Anyone who’s ever visited a research lab that studies mice knows how the animals stink. But the mice housed in rows of large plastic bubbles in Jeffrey Gordon’s lab at the Washington University School of Medicine smell surprisingly pleasant. They’ve spent their entire lives in a sterile, protected environment, inhaling purified air. Because of their meticulous upbringing, they harbor none of the microbes that normally give mice their distinctive acrid odor.
But living free of the bacteria that colonize most animals has also had a profound effect on the mice’s development. They have less fat than their microbe-ridden counterparts and have to eat 30 percent more food to maintain their weight. Their hearts are 20 percent smaller, and they have immature immune systems.

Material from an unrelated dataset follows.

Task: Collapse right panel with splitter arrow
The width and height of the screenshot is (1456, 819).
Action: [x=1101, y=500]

For the last decade, Gordon, a microbiologist and director of Washington University’s Center for Genome Sciences, has been trying to figure out precisely why. He and his students have spent that time investigating the complex microbial world inside both mice and humans, attempting to determine how bacteria exert their broad influence on our health. Each of us contains roughly 10 times as many microbial cells as human ones. And while some microbes make us sick, many play vital roles in our physiology. They give us the ability to digest foods whose nutrients would otherwise be lost to us, and they make essential vitamins and amino acids our bodies can’t.

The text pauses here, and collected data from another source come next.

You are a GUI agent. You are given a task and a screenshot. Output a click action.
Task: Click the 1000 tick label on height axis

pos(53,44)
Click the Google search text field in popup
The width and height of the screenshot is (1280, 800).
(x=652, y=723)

And yet, because the vast majority of these microbes die when extracted from their native habitat, they have been impossible to study and have remained a mystery. “This is completely unexplored territory that is likely to have a large impact on our understanding of human health and disease,” says George Weinstock, codirector of the Human Genome Sequencing Center at the Baylor College of Medicine in Houston.
Researchers in the emerging field of metagenomics are beginning to map that unexplored territory. New ultrafast DNA-sequencing technologies allow scientists to study the genetic makeup of entire microbial communities, each of which may contain hundreds or thousands of different species. For the first time, microbiologists can compare genetic snapshots of all the microbes inhabiting people who differ by age, origin, and health status. By analyzing the functions of those microbes’ genes, they can figure out the main roles the organisms play in our bodies.

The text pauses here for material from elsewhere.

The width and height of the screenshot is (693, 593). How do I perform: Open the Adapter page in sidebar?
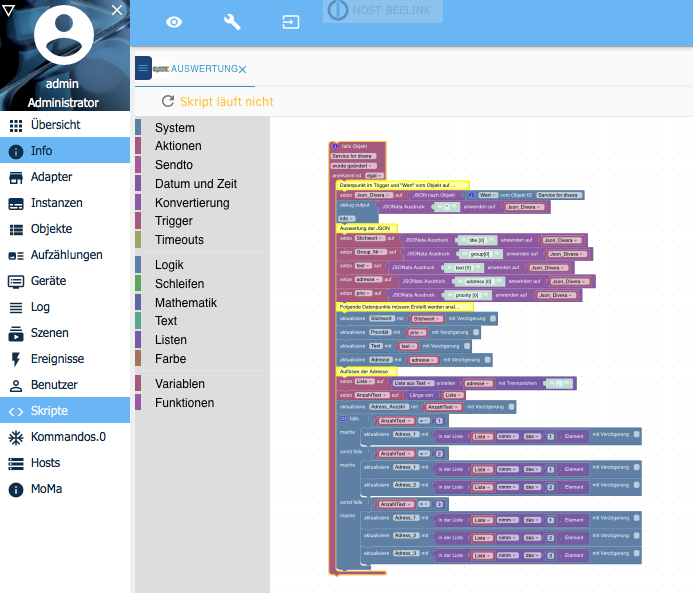[x=51, y=177]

Ultimately, researchers hope to find out precisely how microörganisms lower or increase the risk of contracting certain diseases. Armed with that information, physicians might one day use an individual’s microbial profile to diagnose a disease, or manipulate the organisms in our gut to treat or prevent health problems. “There are a whole host of properties that turn out to be dependent on the presence of healthy indigenous microbiota,” says David Relman, a microbiologist at Stanford University. “As we recognize the fundamental importance of our microbial genome, it becomes increasingly important to understand the makeup of these communities and the roles they play.”